*Travail à faire*
1. Traduisez en anglais cette phrase du texte sur les danwei : « Ainsi, on ne posait jamais la question du travail que l’on exerçait mais plutôt du nom de la danwei sous la tutelle de laquelle on vivait. »
2. Recopiez un passage du texte sur les danwei, en partant des mots « Apparu dans les » et en vous arrêtant après « laquelle on vivait. ».
──────── Texte du document
Apparu dans les années 50, le système des danwei contrôlait tout, du travail au logement en passant par les soins médicaux, la retraite et l’éducation des enfants. Ainsi, on ne posait jamais la question du travail que l’on exerçait mais plutôt du nom de la danwei sous la tutelle de laquelle on vivait.
Le joug de la danwei a aujourd’hui disparu mais l’ombre de son giron plane encore et, lorsque l’on me pose la question de « ma danwei » (le terme s’est à présent étendu aux entreprises privées), j’ai toujours la sensation bizarre que ce n’est pas par intérêt du métier que j’exerce mais pour mieux savoir qui me contrôle socialement.
Bien sûr, le travailleur indépendant connaît les mêmes affres partout ailleurs dans le monde, et la peur de se lancer sans aucun filet n’est pas l’apanage de l’entrepreneur chinois. Mais le poids de l’histoire, pour certains, peut être un frein à l’élan entrepreneurial et au désir de se lancer seul dans une telle entreprise.
C’est pourquoi, ces espaces de travail tels que se veut Charu, qui encouragent et facilitent la créativité, le partage et la collaboration, apparaissent comme des oasis pour l’entrepreneur (car oui, le chemin à parcourir peut parfois ressembler à une longue marche dans le désert…) et offrent la meilleure transition pour une personne qui passe d’un modèle de contrôle extrême à l’autre. Seul, oui, mais aussi avec les autres.
────────────────
──────── Entrées répertoriées
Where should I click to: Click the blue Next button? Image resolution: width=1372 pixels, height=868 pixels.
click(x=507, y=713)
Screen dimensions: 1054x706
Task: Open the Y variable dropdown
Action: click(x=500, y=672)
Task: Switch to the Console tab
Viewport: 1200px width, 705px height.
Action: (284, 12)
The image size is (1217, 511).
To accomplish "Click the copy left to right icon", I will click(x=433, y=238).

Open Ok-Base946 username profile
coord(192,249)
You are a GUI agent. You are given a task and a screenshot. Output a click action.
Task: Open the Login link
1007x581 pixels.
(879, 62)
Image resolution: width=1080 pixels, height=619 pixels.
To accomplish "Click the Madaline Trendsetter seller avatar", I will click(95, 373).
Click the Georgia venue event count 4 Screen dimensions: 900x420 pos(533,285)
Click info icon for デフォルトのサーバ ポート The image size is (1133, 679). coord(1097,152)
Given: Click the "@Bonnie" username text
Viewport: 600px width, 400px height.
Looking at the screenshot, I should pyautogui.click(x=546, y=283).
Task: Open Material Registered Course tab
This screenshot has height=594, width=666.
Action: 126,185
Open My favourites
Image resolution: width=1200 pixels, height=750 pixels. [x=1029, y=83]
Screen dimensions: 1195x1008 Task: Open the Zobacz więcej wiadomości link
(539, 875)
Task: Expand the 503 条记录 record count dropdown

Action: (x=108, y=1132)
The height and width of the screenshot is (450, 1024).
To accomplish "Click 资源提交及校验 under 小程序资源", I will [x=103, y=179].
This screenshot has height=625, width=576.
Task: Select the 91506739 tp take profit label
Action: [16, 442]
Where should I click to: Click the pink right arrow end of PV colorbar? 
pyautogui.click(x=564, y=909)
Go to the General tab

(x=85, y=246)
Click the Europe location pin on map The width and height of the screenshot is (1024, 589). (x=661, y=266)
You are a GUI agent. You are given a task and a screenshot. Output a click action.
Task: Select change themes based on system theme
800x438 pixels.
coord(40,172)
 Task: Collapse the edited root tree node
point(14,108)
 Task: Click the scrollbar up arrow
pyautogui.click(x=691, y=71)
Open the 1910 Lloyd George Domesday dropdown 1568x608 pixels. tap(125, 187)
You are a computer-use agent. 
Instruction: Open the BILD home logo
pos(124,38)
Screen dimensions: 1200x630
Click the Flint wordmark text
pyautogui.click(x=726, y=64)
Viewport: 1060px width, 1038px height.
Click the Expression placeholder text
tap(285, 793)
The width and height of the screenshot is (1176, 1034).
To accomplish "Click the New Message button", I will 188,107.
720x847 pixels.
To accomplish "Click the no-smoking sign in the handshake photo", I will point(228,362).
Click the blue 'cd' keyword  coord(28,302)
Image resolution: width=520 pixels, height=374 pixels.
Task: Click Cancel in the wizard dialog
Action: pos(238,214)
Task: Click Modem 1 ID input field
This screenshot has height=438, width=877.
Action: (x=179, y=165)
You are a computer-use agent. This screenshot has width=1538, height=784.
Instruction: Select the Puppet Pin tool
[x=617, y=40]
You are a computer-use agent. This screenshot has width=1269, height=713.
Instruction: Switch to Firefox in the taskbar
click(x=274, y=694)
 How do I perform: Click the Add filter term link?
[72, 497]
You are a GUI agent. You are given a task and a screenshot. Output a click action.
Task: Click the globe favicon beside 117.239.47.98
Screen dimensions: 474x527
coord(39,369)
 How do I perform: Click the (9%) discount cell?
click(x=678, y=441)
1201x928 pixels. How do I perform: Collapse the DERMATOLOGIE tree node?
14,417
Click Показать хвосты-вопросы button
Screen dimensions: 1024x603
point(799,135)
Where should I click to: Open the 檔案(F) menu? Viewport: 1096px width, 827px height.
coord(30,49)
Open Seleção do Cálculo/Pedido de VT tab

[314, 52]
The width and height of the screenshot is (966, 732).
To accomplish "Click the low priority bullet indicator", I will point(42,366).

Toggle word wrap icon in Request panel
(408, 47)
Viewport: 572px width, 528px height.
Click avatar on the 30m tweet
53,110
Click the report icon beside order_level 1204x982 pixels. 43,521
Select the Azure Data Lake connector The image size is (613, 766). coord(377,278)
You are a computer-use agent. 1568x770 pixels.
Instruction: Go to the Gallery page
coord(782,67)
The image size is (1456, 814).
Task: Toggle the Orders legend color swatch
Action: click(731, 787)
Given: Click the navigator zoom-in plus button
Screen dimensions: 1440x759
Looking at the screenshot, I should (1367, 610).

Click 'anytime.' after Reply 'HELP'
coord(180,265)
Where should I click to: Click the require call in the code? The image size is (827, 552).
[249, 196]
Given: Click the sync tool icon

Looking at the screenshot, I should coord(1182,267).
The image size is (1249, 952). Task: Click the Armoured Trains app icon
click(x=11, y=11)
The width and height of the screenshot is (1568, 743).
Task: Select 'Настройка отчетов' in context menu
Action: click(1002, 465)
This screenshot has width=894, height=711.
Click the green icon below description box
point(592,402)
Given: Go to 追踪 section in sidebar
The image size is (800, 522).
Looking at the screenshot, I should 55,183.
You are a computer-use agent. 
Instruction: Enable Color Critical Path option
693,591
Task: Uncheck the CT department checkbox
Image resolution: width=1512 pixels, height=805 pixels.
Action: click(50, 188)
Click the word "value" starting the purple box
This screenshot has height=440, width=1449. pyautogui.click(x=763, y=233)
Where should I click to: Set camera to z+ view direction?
────────────────
*Réponses par point*
1. Thus, people were never asked what work they did, but rather the name of the danwei under whose authority they lived.

2.
Apparu dans les années 50, le système des danwei contrôlait tout, du travail au logement en passant par les soins médicaux, la retraite et l’éducation des enfants. Ainsi, on ne posait jamais la question du travail que l’on exerçait mais plutôt du nom de la danwei sous la tutelle de laquelle on vivait.